- Task brief: State the number of lines in the material below that contain the word "layer", without any other text.
++++++
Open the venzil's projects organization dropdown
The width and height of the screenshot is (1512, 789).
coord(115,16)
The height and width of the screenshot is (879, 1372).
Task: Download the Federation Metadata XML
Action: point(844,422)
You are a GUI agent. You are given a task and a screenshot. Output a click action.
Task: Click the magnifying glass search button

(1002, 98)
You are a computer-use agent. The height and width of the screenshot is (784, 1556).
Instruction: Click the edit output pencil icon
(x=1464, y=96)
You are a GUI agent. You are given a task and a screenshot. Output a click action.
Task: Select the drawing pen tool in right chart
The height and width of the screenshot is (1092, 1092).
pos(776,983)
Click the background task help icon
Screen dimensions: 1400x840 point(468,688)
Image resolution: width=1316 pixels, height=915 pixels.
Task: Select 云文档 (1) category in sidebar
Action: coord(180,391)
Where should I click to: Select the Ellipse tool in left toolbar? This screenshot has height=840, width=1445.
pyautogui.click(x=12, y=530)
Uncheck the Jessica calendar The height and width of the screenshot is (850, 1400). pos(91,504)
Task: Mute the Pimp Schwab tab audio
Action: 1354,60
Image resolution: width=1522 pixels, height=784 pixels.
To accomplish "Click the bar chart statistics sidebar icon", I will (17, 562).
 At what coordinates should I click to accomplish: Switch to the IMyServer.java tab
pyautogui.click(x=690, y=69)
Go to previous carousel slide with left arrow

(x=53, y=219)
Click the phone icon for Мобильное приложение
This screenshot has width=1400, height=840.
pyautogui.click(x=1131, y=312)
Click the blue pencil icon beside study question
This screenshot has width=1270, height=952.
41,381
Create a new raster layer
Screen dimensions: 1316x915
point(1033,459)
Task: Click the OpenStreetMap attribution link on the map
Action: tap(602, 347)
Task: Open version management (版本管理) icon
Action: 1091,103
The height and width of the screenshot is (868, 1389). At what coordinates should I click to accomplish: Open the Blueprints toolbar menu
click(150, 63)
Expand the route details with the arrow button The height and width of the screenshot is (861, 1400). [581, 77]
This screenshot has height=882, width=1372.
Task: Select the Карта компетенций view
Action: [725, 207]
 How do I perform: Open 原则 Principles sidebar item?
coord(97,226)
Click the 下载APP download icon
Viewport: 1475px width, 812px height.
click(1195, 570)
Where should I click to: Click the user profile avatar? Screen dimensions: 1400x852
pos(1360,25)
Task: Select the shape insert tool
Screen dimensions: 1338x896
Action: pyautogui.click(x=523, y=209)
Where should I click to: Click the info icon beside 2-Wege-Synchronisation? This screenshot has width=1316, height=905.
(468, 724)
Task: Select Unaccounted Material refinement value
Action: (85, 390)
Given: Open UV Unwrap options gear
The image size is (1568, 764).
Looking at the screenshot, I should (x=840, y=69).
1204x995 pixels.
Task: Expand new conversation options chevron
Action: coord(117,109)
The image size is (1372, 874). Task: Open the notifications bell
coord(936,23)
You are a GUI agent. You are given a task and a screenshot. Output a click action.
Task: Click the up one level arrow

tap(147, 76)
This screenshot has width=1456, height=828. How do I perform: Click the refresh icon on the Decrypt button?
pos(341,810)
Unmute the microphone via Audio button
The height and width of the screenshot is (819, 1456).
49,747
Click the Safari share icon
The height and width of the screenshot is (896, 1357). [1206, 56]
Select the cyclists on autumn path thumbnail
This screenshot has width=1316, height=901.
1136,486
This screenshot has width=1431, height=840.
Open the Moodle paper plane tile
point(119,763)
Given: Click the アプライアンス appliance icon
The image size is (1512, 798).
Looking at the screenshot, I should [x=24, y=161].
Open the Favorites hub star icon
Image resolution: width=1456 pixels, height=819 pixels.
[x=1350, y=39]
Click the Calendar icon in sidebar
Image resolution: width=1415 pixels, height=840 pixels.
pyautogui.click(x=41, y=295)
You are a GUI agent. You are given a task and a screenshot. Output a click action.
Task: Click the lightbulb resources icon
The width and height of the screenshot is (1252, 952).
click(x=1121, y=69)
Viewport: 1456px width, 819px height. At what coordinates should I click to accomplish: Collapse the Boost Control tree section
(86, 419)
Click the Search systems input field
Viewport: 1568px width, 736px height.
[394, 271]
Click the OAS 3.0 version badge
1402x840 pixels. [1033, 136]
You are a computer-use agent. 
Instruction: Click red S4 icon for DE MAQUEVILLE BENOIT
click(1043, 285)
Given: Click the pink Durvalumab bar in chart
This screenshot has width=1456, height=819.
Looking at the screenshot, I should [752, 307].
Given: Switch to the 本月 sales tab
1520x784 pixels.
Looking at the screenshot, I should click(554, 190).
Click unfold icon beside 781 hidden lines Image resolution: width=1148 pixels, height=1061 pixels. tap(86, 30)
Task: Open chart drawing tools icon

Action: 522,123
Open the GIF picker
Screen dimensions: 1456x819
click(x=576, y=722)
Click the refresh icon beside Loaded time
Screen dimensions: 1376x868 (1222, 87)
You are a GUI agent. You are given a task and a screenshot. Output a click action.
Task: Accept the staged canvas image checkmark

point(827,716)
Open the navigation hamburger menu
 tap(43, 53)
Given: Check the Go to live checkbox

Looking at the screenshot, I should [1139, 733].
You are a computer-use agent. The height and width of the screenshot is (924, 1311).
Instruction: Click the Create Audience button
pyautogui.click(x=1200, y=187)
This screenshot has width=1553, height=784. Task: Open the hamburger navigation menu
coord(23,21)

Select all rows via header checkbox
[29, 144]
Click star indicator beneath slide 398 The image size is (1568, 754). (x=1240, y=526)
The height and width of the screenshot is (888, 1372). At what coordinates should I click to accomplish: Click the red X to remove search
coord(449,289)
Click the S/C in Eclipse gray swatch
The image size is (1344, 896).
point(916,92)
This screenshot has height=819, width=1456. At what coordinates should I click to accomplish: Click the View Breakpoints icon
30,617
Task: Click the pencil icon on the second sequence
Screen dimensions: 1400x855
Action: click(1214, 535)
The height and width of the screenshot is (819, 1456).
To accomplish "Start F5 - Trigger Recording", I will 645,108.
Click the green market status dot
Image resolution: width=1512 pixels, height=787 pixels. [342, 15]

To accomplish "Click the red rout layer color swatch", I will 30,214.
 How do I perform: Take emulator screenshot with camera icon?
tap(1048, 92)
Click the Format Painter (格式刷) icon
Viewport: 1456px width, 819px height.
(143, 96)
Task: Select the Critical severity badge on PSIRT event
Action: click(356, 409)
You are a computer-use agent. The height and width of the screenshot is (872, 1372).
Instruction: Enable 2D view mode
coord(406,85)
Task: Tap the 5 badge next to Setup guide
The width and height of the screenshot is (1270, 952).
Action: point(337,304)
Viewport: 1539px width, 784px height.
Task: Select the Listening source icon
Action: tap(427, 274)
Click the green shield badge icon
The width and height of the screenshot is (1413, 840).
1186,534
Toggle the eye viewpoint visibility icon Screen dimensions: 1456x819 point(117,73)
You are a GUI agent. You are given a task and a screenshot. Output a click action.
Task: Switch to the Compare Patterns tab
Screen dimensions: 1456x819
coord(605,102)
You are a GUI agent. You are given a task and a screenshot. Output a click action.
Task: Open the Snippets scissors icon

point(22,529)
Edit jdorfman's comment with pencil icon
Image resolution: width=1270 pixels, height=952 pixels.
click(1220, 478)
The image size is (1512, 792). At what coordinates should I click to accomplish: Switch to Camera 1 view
++++++
- Expected answer: 2